WHAT IS BEING ASKED: Going through the entries below, work out how many lines have the string "детали" in them. Give the number and nothing more.

Segment Start: SUPPLIED INFORMATION

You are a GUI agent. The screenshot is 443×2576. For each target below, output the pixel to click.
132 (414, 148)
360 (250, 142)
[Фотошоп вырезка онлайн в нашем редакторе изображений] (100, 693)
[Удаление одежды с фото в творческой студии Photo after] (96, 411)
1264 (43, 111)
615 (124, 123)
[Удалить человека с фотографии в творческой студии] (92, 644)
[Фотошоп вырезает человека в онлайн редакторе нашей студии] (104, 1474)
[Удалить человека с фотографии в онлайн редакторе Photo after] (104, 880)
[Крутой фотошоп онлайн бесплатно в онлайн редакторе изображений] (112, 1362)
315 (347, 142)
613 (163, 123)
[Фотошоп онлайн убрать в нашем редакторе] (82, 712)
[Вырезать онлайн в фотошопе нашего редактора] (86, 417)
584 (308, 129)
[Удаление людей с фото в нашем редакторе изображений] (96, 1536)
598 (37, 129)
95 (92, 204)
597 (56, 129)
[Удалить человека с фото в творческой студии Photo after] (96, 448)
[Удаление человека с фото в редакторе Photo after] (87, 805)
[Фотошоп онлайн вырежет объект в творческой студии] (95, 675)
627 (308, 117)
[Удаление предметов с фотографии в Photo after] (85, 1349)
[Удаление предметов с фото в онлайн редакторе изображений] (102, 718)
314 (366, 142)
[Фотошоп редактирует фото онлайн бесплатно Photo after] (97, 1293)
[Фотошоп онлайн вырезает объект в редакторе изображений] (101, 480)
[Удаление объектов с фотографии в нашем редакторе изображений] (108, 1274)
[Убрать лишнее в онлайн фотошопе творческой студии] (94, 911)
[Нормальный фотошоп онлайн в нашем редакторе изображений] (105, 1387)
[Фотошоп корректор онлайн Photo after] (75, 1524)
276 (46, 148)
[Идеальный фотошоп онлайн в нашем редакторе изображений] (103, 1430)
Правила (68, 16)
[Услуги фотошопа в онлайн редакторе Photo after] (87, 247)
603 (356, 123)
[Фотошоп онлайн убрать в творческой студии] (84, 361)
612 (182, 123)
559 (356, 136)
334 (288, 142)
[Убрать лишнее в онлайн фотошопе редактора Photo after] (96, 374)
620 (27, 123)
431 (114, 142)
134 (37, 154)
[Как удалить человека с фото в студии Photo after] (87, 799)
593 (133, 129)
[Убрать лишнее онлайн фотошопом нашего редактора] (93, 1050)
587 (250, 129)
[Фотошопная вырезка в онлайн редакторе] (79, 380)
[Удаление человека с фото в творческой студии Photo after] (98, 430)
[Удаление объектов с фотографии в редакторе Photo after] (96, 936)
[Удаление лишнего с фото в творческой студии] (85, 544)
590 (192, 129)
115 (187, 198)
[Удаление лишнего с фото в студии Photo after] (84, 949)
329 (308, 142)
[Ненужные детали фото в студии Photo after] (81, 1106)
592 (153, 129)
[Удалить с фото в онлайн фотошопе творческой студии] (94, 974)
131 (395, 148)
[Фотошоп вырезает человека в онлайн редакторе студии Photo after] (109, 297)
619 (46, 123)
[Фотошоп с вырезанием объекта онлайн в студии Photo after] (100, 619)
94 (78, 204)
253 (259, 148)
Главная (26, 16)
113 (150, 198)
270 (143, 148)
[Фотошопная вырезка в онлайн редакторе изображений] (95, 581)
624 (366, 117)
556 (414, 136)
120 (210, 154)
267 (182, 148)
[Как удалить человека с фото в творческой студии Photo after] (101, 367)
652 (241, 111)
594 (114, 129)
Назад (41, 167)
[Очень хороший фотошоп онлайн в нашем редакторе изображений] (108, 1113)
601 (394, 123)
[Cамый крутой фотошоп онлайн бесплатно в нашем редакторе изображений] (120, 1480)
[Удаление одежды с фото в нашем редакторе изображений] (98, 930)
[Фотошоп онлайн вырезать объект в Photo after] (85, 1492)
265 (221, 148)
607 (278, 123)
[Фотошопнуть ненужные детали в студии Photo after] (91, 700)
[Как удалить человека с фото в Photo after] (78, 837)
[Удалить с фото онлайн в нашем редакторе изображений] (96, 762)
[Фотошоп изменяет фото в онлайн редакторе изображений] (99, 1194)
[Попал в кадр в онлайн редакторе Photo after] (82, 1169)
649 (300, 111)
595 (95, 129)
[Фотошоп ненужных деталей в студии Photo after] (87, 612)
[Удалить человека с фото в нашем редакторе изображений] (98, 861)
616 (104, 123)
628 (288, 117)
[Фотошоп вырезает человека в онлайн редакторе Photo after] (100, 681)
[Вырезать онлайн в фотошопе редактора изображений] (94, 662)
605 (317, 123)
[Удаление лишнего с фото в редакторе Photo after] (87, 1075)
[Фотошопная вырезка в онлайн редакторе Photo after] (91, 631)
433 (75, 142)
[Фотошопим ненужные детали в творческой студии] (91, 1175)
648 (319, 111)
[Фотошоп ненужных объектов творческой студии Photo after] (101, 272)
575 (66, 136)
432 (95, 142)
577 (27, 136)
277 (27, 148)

Segment End: SUPPLIED INFORMATION

WRITTEN REPLY: 3